Who would solve a stormwater problem by cutting down large Kauri Trees
I am afraid the answer is Auckland Council.
The evidence comes from recent incidents surrounding the property owned by Terry Chang in Hillcrest, North Shore. Council has planned storm water work in the area. They intend to enlarge the stream that runs down the back of Mr Chang’s property and this requires the removal of various trees including two large Kauri that Mr Chang is very fond of.
Mr Chang is vehemently opposed to what Council proposes and has been fighting a rearguard action to try and save the trees. He recently sustained life-threatening injuries after falling into a storm water drain while protesting against work being performed on his section. He is thankfully on the mend. I hope he recovers quickly.
The reason Council claims that the work is required is that a special housing area upstream will increase storm water run off. The desire is to allow the storm water to rush through more quickly through a larger channel. A more startling example of using industry grade engineering to solve a man made upsetting of natural balance you cannot imagine.

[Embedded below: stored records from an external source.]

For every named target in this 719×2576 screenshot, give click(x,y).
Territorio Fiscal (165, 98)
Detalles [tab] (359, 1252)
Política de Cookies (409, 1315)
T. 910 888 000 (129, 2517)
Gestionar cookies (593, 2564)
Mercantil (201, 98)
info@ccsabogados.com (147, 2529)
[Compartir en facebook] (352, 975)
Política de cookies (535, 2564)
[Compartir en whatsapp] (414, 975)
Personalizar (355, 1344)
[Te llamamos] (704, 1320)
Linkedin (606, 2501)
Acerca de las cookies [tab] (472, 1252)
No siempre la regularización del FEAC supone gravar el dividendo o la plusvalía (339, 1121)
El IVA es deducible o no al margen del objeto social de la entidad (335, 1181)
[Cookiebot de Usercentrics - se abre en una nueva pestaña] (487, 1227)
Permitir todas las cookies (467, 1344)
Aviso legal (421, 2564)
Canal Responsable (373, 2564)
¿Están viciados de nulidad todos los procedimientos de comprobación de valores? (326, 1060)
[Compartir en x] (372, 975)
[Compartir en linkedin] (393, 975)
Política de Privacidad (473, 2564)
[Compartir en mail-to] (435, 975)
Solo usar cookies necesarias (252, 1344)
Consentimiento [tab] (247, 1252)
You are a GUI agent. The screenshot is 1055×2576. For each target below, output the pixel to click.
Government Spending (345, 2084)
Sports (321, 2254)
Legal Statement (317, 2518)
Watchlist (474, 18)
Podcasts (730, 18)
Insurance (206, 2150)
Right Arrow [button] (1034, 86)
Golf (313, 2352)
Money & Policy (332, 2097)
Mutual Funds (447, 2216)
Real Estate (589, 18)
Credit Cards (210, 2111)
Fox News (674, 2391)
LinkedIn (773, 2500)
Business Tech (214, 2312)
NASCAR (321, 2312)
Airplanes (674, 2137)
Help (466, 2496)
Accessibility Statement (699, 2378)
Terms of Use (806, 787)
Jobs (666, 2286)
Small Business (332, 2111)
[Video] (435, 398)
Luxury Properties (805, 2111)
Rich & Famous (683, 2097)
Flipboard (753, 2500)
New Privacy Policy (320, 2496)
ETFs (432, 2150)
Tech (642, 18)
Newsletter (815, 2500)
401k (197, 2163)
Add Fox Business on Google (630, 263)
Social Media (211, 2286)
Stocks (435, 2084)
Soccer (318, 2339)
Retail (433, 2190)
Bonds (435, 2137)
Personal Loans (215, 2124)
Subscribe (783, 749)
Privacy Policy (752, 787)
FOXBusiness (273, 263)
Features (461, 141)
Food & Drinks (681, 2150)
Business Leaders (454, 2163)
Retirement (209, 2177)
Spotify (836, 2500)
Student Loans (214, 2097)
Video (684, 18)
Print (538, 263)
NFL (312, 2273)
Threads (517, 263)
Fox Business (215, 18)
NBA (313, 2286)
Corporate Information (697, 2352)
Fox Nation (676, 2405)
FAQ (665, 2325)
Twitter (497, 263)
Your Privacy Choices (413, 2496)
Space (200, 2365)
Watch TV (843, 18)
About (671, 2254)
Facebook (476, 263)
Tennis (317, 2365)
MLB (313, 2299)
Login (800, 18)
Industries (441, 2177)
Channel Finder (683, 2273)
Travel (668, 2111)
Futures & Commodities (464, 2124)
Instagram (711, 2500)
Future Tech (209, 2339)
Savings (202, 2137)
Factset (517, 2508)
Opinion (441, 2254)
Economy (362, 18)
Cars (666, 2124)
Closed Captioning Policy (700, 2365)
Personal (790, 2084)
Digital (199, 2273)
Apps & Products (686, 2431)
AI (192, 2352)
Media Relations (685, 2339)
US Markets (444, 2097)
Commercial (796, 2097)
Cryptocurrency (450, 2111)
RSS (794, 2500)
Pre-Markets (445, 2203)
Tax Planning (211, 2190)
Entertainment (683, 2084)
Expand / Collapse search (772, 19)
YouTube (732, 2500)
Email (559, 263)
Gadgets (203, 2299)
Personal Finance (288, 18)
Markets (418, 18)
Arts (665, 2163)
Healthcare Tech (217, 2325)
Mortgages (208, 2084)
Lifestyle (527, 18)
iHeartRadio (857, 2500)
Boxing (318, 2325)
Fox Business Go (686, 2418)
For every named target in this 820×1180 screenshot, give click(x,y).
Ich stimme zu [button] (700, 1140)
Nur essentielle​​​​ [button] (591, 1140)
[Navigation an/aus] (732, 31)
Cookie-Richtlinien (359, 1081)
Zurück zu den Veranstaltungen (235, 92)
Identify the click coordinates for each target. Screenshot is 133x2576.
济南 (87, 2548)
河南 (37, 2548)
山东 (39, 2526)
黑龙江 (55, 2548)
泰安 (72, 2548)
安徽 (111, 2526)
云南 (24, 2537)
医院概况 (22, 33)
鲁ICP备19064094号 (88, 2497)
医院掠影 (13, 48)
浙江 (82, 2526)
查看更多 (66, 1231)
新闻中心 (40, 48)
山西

And why should Mr Chang’s Kauris be felled because of a problem upstream created by a large scale property development? Shouldn’t the development be designed in such a way that it does not create the problem in the first place? After all SHAs were meant to be constructed only in areas where there is sufficient infrastructure.
The basic premise, you have to fell a couple of large Kauri to address a storm water problem is odd. You see trees and reforestation present a much more durable solution to storm water problems. They also improve amenity considerably as well as taking in carbon dioxide and contributing positively to global warming.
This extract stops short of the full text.